Imaginez que votre entreprise est une grande maison remplie de pièces, de couloirs et de coffres-forts. Chaque fois que quelqu'un entre, ouvre une porte ou touche un objet, cela laisse une trace : un bruit de pas, une porte qui grince, ou une poussière déplacée. Dans le monde numérique, ces traces sont appelées logs (journaux d'événements).

Le problème, c'est que dans une vraie cyberattaque, il y a des millions de ces traces, écrites dans un langage cryptique et mélangées avec le bruit de fond quotidien (comme le ronronnement du réfrigérateur ou le passage d'un chat). Pour un humain, analyser tout cela manuellement, c'est comme essayer de trouver une aiguille dans une botte de foin... alors que la botte de foy est en train de brûler !

Voici ce que les auteurs de ce papier ont fait, expliqué simplement :

1. Le Problème : Le "Mur du Silence"

Les experts en sécurité utilisent souvent des règles fixes pour détecter les attaques (comme un gardien qui ne laisse passer que les gens avec un badge spécifique). Mais les hackers sont malins : ils changent de méthode, utilisent des techniques inconnues ou imitent des actions normales. Les règles fixes ne voient pas ces nouveaux dangers. De plus, les humains sont fatigués par la quantité de données.

2. La Solution : Un Nouvel Outil de Traduction (L'IA)

Les chercheurs ont décidé d'utiliser une Intelligence Artificielle avancée (un "Grand Modèle de Langage", ou LLM, comme une version très intelligente de ChatGPT). Imaginez que cette IA est un super-détective capable de lire des millions de pages de journaux en une seconde et de dire : "Attends, ce bruit de porte n'est pas normal, c'est un cambrioleur qui essaie de forcer la serrure !".

Mais pour entraîner ce détective, il faut des exemples. Et c'est là que le problème se pose : il n'y avait pas assez de "fausses" attaques réelles et étiquetées pour apprendre à l'IA.

3. La Création : Le "CAM-LDS" (Le Terrain de Jeu)

Pour résoudre ce manque, les auteurs ont créé un nouveau jeu de données appelé CAM-LDS.

• L'analogie : Imaginez qu'ils ont construit une maison de poupée ultra-réaliste (un environnement informatique virtuel) et qu'ils ont invité 7 équipes de "méchants" (des scripts automatisés) à essayer de la cambrioler de toutes les façons possibles.
• Le résultat : Ils ont filmé chaque tentative, chaque mouvement, chaque porte forcée. Ils ont créé 7 scénarios d'attaque différents (comme un film d'espionnage) qui couvrent 81 techniques différentes de vol de données, de piratage et de sabotage.
• La particularité : Tout est enregistré dans les journaux (logs) du système, comme si on avait posé des caméras et des micros partout dans la maison.

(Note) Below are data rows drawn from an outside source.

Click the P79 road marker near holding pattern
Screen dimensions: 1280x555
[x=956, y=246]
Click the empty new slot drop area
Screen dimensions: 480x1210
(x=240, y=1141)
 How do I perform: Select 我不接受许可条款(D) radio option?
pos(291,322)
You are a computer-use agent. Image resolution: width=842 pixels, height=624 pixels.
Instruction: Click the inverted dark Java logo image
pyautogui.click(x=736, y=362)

4. L'Expérience : Le Détective IA à l'œuvre

Ensuite, ils ont donné ces journaux à l'IA pour voir si elle pouvait comprendre ce qui s'était passé.

• Le test : Ils ont montré à l'IA des extraits de journaux et lui ont demandé : "Qu'est-ce qui s'est passé ici ? Est-ce un vol ? Quelle technique a été utilisée ?"
• Le résultat : L'IA a été bluffante !
  • Pour un tiers des attaques, elle a deviné exactement la bonne technique (comme un détective qui voit le coupable dès la première seconde).
  • Pour un autre tiers, elle a trouvé la bonne réponse parmi ses 10 meilleures suppositions.
  • Cela signifie que l'IA comprend le "sens" des logs, pas juste les mots-clés. Elle peut dire : "Ce n'est pas juste une commande informatique, c'est un hacker qui essaie de voler des mots de passe !".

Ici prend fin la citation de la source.